Coordinates: 46°14′N 06°03′E / 46.233°N 6.05°E / 46.233; 6.05

The Large Hadron Collider (LHC) is the world's largest and highest-energy particle accelerator, intended to collide opposing particle beams, of either protons at an energy of 7 TeV per particle, or lead nuclei at an energy of 574 TeV per nucleus. The Large Hadron Collider was built by the European Organization for Nuclear Research (CERN) with the intention of testing various predictions of high-energy physics, including the existence of the hypothesized Higgs boson and of the large family of new particles predicted by supersymmetry. It lies in a tunnel 27 kilometres (17 mi) in circumference, as much as 175 metres (570 ft) beneath the Franco-Swiss border near Geneva, Switzerland. It is funded by and built in collaboration with over 10,000 scientists and engineers from over 100 countries as well as hundreds of universities and laboratories.

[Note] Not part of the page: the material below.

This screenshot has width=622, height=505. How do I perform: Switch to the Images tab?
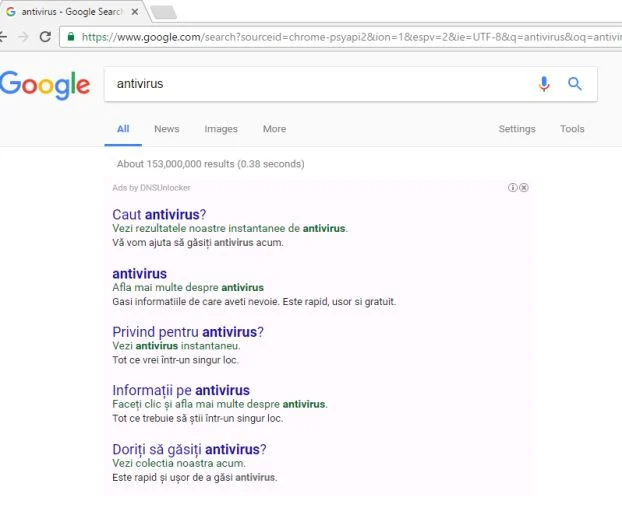[221, 129]
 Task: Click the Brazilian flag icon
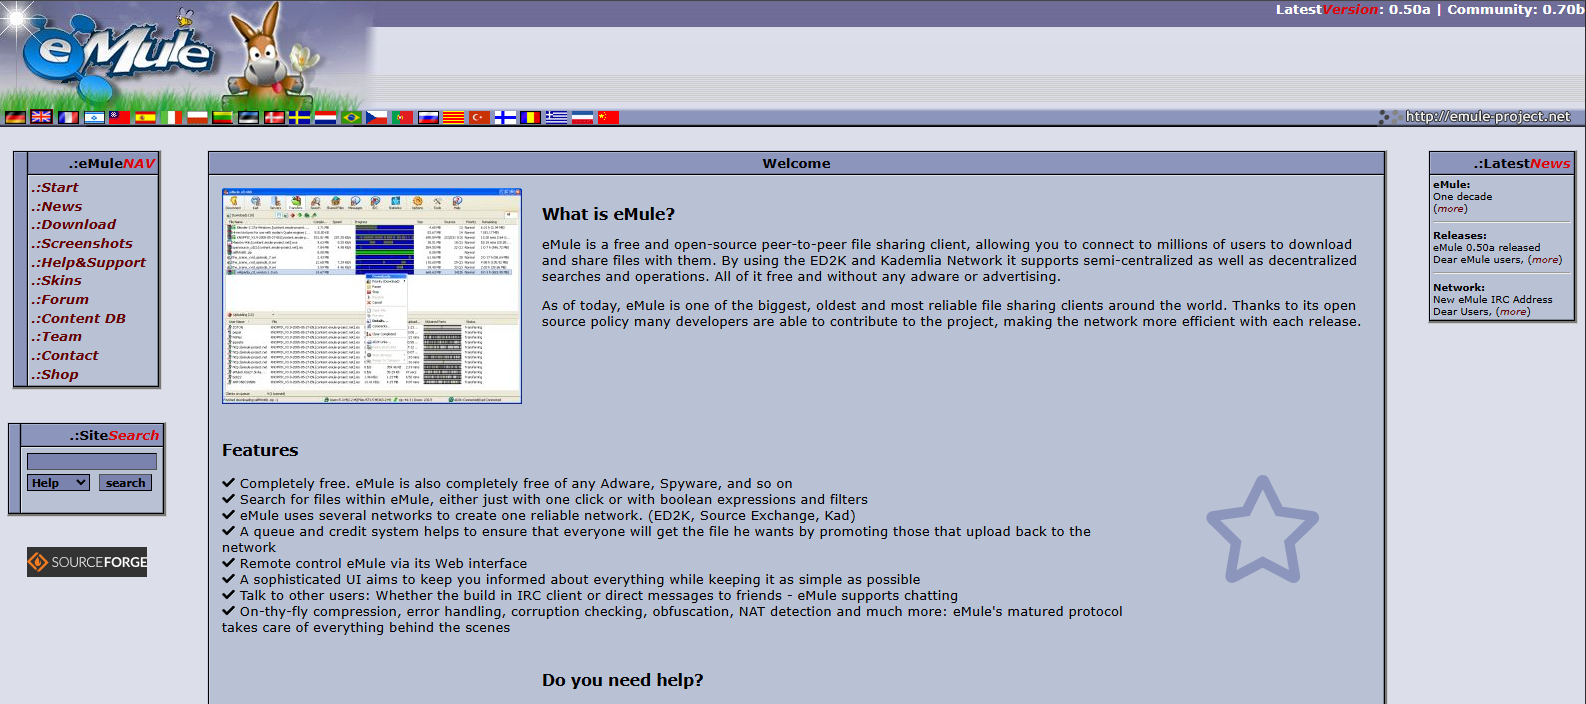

On 10 September 2008, the proton beams were successfully circulated in the main ring of the LHC for the first time. On 19 September 2008, the operations were halted due to a serious fault between two superconducting bending magnets. Due to the time required to repair the resulting damage and to add additional safety features, the LHC is scheduled to be operational in mid-November 2009.